An Unexpected Royal Visit (2)
We reached Kraków late, delayed at the border in the slow, familiar way that begins with routine questions and ends with someone quietly deciding to take a closer look at everything.
By the time we were through, the night had already folded into morning. Sora managed to sleep for exactly twenty minutes on the bus and woke up fully functional; I did not. The flight to Stockholm was uneventful, which in my line of work usually means we were being allowed to arrive, and from there we took the train north to Uppsala. Clean, quiet, efficient—Sweden doing what Sweden does best, as if nothing at all was wrong.
We checked into Clarion Hotel Gillet, where Clovis had already arranged everything, including a small conference room with 24/7 access. That detail alone told me how seriously they were taking this. Before locking ourselves in with transcripts and bad coffee, we did something almost normal and went for dinner at a nearby Belgian place, Bierhuis. Beer helps conversations like this—not because it makes them easier, but because it makes silence acceptable.
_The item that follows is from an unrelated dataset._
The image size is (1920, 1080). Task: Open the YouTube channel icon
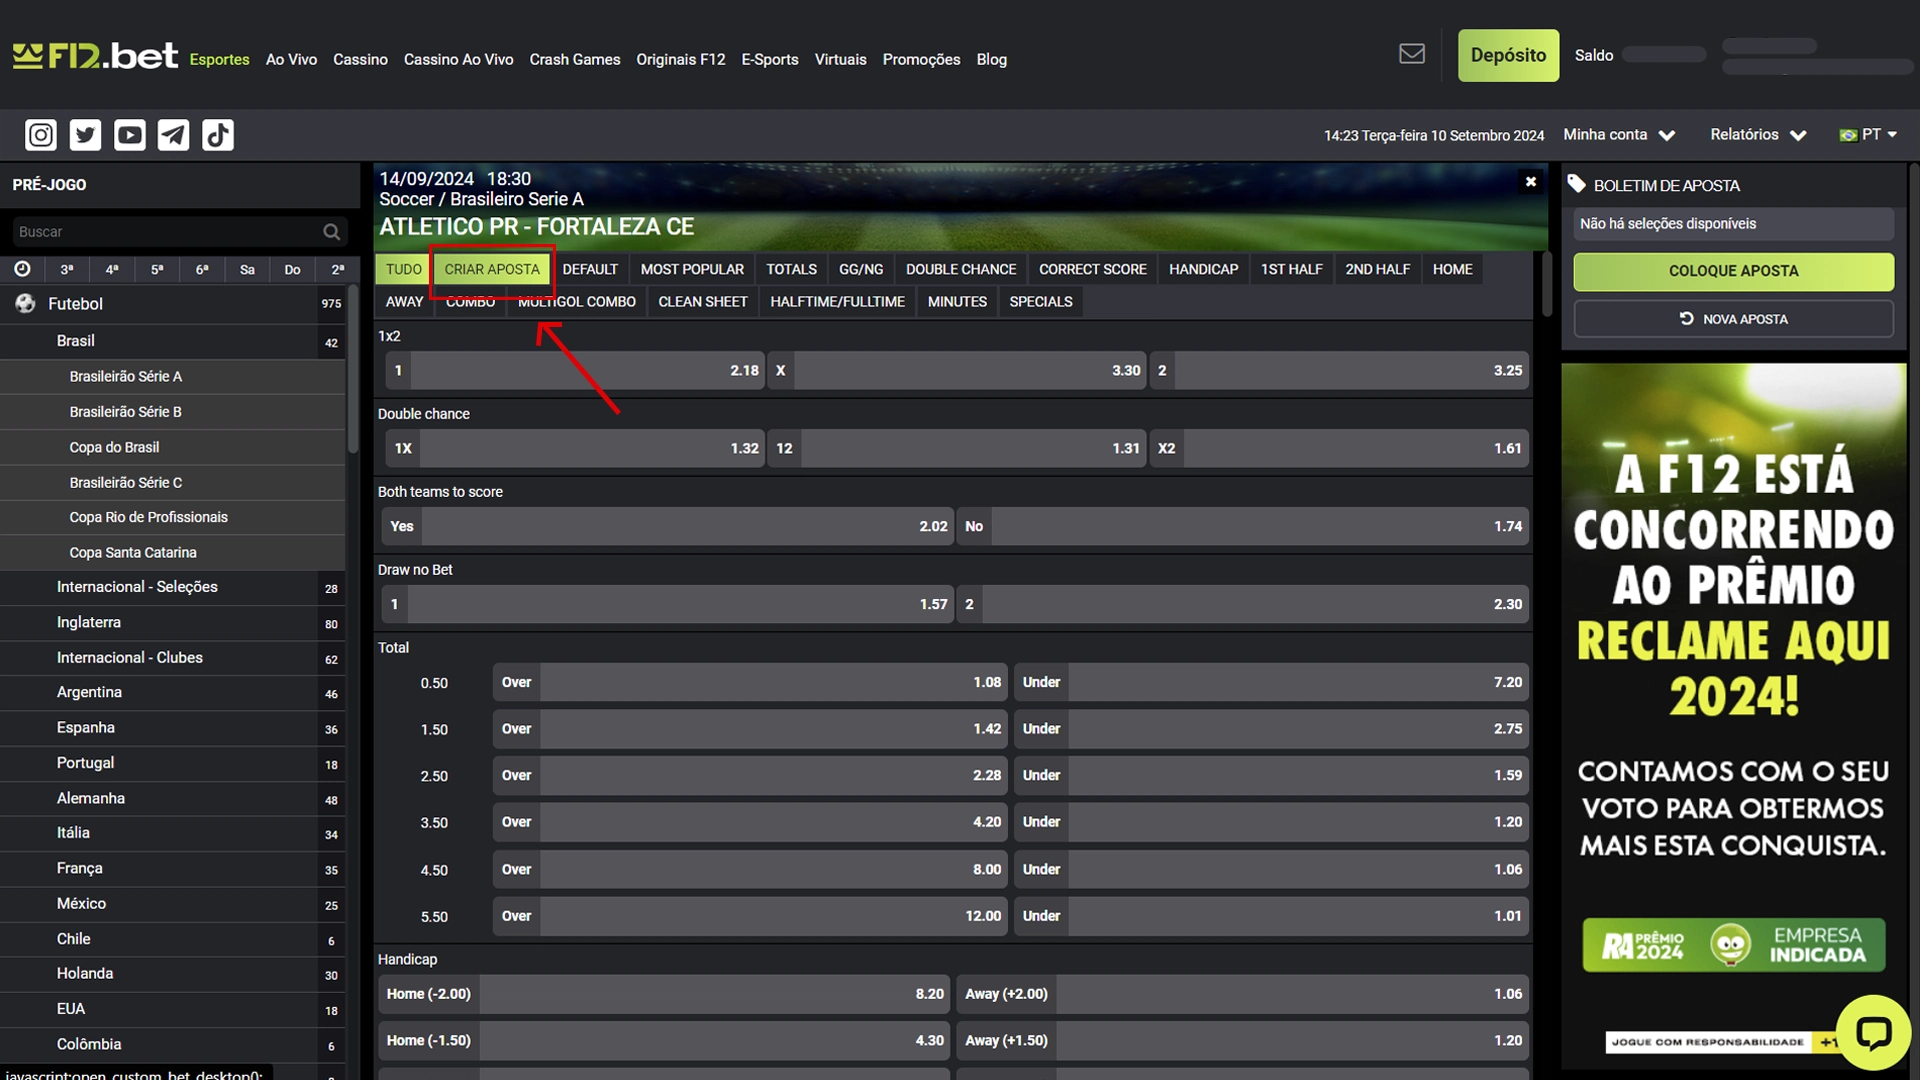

Frank joined us halfway through. He looked exactly as I remembered: relaxed, slightly amused, and entirely too comfortable for someone who had supposedly retired. At eighty-four, he moved slower than before, but not in any way that mattered. His eyes were as sharp as ever, and there was a quiet energy about him that made you forget his age within seconds. Southern Italy had not softened him; if anything, it had given him patience. “Nice to see you both again,” he said, sitting down as if this were a planned reunion. “It wasn’t planned,” I replied. He smiled. “It never is.”
We moved to the conference room shortly after, a quiet space that Clovis had stocked properly with transcripts, signal logs, frequency maps, and a few pieces of equipment that were not part of any Swedish system. Sora began working in silence, correlating patterns across the intercepted communications, while Frank read everything once and then again more slowly, as if confirming something only he could see. I listened—not to the room, but to the shape of the problem as it began to settle into something more defined.
By midnight, the comfortable explanations were gone. No hackers, no spoofing, no adversary probing defenses. By one, only the uncomfortable possibilities remained, and by two, we had reached a conclusion—not proven, but solid enough to act on. Sora said it first, without drama: they were not trying to talk. Frank leaned back in his chair and finished the thought with quiet certainty: they were trying to arrive. I added the part none of us wanted to say out loud—that for some unknown reason, the Swedish military on the other side believed this was a valid entry point. No one used the word invasion, but it hung there anyway, fully formed. Because if one organized military force begins aligning itself into another version of its own territory, that is not an accident. That is intent.
The decision came not from agreement, but from necessity. Closing the connection immediately would be the simplest option, but also the most dangerous in ways we did not yet understand. You do not shut down something like this without consequences on the other side, and right now we knew nothing about who they were, what situation they were in, or why they were trying to reach this Sweden. So we chose the only reasonable path left: we would try to communicate first. One controlled exchange, one confirmation of intent, one chance to understand what we were dealing with. After that, we close the crack.
Tomorrow (or actually today as I'm writing this at 3:00) is Sunday. We will sleep late, then head to the nearest base where the signal overlap is strongest. Sweden is quiet tonight—orderly, predictable, safe. Somewhere else, it may not be.